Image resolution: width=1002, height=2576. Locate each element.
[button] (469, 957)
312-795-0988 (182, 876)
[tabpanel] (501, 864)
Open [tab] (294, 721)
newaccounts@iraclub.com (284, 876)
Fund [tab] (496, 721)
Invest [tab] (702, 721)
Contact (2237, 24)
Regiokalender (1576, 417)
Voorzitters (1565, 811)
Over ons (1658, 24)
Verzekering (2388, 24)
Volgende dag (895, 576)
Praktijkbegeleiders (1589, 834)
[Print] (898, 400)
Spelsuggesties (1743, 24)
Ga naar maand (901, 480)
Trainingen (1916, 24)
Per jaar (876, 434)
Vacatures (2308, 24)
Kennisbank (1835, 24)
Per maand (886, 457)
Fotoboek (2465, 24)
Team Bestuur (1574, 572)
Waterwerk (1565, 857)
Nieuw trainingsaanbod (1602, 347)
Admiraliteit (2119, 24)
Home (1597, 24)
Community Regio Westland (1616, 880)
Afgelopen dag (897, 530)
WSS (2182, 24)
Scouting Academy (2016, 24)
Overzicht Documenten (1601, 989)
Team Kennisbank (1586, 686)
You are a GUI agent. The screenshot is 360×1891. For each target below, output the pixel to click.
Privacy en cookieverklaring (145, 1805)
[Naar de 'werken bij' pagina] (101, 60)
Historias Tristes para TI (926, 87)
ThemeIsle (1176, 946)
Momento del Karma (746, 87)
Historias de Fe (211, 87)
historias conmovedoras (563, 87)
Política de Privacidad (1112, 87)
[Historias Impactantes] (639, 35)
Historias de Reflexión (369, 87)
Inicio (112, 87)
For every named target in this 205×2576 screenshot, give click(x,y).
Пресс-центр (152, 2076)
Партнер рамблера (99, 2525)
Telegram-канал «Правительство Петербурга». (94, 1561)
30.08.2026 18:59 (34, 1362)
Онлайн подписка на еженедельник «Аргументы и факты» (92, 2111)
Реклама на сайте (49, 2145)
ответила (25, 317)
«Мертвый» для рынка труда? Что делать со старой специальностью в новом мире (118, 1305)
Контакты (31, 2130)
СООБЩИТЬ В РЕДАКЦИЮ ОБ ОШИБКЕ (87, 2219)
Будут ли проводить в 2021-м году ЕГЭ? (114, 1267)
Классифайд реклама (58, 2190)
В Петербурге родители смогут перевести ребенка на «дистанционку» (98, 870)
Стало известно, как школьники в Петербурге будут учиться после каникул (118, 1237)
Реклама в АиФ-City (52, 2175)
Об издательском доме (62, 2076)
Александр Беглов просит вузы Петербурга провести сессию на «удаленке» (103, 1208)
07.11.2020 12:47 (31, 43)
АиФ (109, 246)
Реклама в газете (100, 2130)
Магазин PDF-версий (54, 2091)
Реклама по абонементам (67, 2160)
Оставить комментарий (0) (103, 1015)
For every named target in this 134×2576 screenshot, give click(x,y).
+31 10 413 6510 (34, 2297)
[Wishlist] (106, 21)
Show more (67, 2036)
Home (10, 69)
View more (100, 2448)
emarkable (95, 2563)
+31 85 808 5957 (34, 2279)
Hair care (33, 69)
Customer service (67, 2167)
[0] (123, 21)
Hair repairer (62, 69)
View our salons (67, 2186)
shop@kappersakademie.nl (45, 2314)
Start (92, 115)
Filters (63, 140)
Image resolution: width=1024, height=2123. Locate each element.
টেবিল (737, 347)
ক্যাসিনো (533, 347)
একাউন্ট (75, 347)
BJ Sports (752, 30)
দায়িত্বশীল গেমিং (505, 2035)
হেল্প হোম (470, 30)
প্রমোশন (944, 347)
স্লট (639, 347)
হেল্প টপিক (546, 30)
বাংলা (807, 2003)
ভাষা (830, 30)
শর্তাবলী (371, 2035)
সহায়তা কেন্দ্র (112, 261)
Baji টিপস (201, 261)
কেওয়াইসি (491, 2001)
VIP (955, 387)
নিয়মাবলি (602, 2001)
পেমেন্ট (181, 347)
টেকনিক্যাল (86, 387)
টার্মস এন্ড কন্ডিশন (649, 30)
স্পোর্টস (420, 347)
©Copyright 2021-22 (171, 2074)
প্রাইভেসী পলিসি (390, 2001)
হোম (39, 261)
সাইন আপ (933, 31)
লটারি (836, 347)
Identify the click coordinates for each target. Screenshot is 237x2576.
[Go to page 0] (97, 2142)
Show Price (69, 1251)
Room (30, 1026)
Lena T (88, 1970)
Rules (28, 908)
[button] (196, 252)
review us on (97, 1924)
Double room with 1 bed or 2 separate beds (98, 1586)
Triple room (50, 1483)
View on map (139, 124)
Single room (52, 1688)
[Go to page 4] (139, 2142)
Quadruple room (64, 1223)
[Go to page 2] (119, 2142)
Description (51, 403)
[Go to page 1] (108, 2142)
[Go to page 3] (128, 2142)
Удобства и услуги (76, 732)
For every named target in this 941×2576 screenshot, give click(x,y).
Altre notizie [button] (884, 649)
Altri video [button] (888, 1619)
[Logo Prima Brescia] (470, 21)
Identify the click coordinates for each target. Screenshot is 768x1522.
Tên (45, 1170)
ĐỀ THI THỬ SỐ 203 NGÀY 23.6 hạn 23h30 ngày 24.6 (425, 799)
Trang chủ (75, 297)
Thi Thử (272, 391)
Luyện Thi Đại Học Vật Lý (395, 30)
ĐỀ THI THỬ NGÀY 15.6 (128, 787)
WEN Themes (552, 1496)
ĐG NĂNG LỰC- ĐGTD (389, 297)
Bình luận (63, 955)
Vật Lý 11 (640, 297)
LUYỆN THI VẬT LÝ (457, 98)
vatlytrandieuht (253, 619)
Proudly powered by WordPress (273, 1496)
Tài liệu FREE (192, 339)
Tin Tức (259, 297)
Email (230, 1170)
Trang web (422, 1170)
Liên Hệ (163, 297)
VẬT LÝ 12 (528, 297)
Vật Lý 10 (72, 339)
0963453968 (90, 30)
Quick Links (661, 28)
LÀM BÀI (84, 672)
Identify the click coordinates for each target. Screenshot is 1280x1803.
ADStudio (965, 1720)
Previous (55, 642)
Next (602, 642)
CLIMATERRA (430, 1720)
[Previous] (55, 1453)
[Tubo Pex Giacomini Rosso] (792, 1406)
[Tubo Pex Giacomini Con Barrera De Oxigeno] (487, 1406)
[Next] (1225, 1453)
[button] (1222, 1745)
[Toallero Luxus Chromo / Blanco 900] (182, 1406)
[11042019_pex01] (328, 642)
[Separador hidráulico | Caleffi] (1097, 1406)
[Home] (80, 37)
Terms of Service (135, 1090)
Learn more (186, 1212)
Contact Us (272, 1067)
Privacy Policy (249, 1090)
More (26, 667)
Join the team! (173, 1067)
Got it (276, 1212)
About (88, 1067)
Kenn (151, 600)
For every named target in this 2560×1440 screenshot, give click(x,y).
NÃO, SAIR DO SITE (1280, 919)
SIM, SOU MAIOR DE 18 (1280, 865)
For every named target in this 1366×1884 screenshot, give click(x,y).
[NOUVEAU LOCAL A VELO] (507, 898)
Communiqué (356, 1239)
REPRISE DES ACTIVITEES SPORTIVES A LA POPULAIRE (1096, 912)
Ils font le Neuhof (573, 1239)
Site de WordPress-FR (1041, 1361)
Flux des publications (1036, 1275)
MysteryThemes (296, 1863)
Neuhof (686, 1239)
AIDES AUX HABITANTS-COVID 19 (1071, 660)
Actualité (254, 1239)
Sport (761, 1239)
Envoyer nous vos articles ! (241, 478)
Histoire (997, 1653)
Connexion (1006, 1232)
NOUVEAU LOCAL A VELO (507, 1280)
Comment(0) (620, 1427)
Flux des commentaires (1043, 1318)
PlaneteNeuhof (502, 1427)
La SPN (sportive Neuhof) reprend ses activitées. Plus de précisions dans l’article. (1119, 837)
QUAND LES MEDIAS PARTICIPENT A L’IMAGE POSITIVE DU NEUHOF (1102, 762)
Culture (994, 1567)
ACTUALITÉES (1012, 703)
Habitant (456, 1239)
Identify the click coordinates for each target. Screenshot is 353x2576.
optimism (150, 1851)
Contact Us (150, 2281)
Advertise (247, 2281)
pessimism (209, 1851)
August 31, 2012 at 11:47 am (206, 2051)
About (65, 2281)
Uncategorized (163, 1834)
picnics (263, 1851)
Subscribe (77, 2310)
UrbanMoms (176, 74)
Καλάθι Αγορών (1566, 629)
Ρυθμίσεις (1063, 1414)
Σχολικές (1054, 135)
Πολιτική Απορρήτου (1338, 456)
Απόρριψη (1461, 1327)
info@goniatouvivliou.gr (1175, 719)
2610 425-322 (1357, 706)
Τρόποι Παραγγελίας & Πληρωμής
.....
How to complete this task: Taking the entries above, print exactly the lines starting at the line with "Screenshot is 1280x1803." and ending at the line with "PlaneteNeuhof (502, 1427)", both included.

Solution for this exercise:
Identify the click coordinates for each target. Screenshot is 1280x1803.
ADStudio (965, 1720)
Previous (55, 642)
Next (602, 642)
CLIMATERRA (430, 1720)
[Previous] (55, 1453)
[Tubo Pex Giacomini Rosso] (792, 1406)
[Tubo Pex Giacomini Con Barrera De Oxigeno] (487, 1406)
[Next] (1225, 1453)
[button] (1222, 1745)
[Toallero Luxus Chromo / Blanco 900] (182, 1406)
[11042019_pex01] (328, 642)
[Separador hidráulico | Caleffi] (1097, 1406)
[Home] (80, 37)
Terms of Service (135, 1090)
Learn more (186, 1212)
Contact Us (272, 1067)
Privacy Policy (249, 1090)
More (26, 667)
Join the team! (173, 1067)
Got it (276, 1212)
About (88, 1067)
Kenn (151, 600)
For every named target in this 2560×1440 screenshot, give click(x,y).
NÃO, SAIR DO SITE (1280, 919)
SIM, SOU MAIOR DE 18 (1280, 865)
For every named target in this 1366×1884 screenshot, give click(x,y).
[NOUVEAU LOCAL A VELO] (507, 898)
Communiqué (356, 1239)
REPRISE DES ACTIVITEES SPORTIVES A LA POPULAIRE (1096, 912)
Ils font le Neuhof (573, 1239)
Site de WordPress-FR (1041, 1361)
Flux des publications (1036, 1275)
MysteryThemes (296, 1863)
Neuhof (686, 1239)
AIDES AUX HABITANTS-COVID 19 (1071, 660)
Actualité (254, 1239)
Sport (761, 1239)
Envoyer nous vos articles ! (241, 478)
Histoire (997, 1653)
Connexion (1006, 1232)
NOUVEAU LOCAL A VELO (507, 1280)
Comment(0) (620, 1427)
Flux des commentaires (1043, 1318)
PlaneteNeuhof (502, 1427)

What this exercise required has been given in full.